In T. E. Lawrence’s classic memoir Seven Pillars of Wisdom, Lawrence of Arabia claimed that he inspired a “dream palace” of Arab nationalism. What he really inspired, however, was an American idea of the area now called the Middle East that has shaped U.S. interventions over the course of a century, with sometimes tragic consequences. America’s Dream Palace brings into sharp focus the ways U.S. foreign policy has shaped the emergence of expertise concerning this crucial, often turbulent, and misunderstood part of the world.

America’s growing stature as a global power created a need for expert knowledge about different regions. When it came to the Middle East, the U.S. government was initially content to rely on Christian missionaries and Orientalist scholars. After World War II, however, as Washington’s national security establishment required professional expertise in Middle Eastern affairs, it began to cultivate a mutually beneficial relationship with academic institutions. Newly created programs at Harvard, Princeton, and other universities became integral to Washington’s policymaking in the region. The National Defense Education Act of 1958, which aligned America’s educational goals with Cold War security concerns, proved a boon for Middle Eastern studies.

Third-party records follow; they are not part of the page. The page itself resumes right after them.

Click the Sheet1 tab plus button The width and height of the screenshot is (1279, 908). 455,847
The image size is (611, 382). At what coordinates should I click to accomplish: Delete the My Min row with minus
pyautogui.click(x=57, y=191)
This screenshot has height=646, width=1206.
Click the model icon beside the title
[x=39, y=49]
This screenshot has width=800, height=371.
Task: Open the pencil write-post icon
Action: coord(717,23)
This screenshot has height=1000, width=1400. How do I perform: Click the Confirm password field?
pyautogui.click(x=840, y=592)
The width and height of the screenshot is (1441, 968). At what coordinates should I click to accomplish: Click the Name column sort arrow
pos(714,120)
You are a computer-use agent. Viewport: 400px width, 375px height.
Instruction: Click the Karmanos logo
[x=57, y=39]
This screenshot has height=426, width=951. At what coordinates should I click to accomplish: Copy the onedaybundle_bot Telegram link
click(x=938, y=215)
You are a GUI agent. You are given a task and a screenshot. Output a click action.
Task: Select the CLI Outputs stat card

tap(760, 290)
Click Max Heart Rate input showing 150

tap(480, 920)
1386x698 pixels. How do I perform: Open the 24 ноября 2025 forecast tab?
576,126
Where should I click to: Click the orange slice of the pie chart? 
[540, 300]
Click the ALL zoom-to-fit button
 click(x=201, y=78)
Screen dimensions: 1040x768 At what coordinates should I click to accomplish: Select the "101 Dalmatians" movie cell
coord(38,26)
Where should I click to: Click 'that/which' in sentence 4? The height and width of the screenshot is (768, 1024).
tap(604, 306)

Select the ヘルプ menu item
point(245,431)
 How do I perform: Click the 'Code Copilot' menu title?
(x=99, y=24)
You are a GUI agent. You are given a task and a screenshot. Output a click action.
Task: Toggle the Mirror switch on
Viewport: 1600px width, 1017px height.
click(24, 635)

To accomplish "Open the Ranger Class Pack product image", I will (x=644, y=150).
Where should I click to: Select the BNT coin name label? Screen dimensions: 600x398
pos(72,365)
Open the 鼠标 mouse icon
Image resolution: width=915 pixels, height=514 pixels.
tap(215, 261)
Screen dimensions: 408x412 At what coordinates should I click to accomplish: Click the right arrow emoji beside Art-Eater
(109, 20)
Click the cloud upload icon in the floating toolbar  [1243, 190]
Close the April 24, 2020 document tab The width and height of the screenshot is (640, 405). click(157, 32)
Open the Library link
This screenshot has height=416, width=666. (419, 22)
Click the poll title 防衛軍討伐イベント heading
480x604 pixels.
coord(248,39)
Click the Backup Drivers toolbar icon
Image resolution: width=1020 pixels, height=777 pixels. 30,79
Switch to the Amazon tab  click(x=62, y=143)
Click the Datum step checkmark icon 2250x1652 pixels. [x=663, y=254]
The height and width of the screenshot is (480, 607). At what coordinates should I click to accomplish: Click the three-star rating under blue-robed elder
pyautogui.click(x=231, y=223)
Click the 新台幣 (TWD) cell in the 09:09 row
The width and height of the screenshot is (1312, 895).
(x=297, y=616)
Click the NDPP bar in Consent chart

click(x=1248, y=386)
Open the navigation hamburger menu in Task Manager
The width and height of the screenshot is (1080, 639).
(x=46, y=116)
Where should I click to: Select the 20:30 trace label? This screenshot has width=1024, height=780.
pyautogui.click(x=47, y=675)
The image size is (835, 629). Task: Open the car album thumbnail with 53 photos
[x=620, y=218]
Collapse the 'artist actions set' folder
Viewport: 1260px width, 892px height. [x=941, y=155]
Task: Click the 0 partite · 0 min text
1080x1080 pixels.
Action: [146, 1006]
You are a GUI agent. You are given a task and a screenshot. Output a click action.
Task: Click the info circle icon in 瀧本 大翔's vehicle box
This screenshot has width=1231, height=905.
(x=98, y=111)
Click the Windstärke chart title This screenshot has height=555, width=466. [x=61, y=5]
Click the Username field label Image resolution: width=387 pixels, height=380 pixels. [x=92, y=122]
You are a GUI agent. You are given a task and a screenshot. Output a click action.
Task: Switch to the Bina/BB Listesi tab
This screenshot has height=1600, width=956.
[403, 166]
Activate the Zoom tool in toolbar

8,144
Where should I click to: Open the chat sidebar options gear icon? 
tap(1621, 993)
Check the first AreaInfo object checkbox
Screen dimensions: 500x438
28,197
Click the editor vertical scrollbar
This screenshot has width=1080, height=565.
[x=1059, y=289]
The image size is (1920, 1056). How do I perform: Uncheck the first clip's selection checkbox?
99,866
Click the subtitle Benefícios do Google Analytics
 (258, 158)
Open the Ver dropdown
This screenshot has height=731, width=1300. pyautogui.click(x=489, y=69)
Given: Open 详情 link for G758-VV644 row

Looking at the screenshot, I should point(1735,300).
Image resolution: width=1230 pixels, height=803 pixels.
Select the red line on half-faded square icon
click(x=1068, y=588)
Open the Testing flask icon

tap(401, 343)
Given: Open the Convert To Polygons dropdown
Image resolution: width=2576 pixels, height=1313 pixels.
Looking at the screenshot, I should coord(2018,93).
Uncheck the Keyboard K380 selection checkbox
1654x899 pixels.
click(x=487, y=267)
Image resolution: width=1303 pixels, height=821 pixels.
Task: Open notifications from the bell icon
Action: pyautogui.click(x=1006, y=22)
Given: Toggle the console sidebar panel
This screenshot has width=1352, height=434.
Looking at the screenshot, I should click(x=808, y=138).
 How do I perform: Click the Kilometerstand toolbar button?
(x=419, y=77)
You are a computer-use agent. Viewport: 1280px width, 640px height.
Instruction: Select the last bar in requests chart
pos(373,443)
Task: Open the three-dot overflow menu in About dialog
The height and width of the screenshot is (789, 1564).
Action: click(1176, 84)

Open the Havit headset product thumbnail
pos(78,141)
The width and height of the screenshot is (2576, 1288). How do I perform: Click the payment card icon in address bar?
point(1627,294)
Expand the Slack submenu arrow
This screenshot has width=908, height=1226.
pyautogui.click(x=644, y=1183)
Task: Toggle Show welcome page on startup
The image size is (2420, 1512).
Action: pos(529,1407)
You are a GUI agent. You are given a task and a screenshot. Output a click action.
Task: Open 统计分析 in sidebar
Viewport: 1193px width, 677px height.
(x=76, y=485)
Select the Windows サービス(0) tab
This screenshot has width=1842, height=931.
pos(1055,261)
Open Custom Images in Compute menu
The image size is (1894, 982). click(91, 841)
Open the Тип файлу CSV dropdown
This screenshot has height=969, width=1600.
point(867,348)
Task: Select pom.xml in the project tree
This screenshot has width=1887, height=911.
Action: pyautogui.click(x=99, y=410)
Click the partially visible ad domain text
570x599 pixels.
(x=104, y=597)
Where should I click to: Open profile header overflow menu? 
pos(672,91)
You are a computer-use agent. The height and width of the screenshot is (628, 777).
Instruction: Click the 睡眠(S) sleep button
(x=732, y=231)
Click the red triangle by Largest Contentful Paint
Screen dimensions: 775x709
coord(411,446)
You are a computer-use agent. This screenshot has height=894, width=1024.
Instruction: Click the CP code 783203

But charges of anti-Americanism within the academy soon strained this cozy relationship. Federal funding for area studies declined, while independent think tanks with ties to the government flourished. By the time the Bush administration declared its Global War on Terror, Osamah Khalil writes, think tanks that actively pursued agendas aligned with neoconservative goals were the drivers of America’s foreign policy.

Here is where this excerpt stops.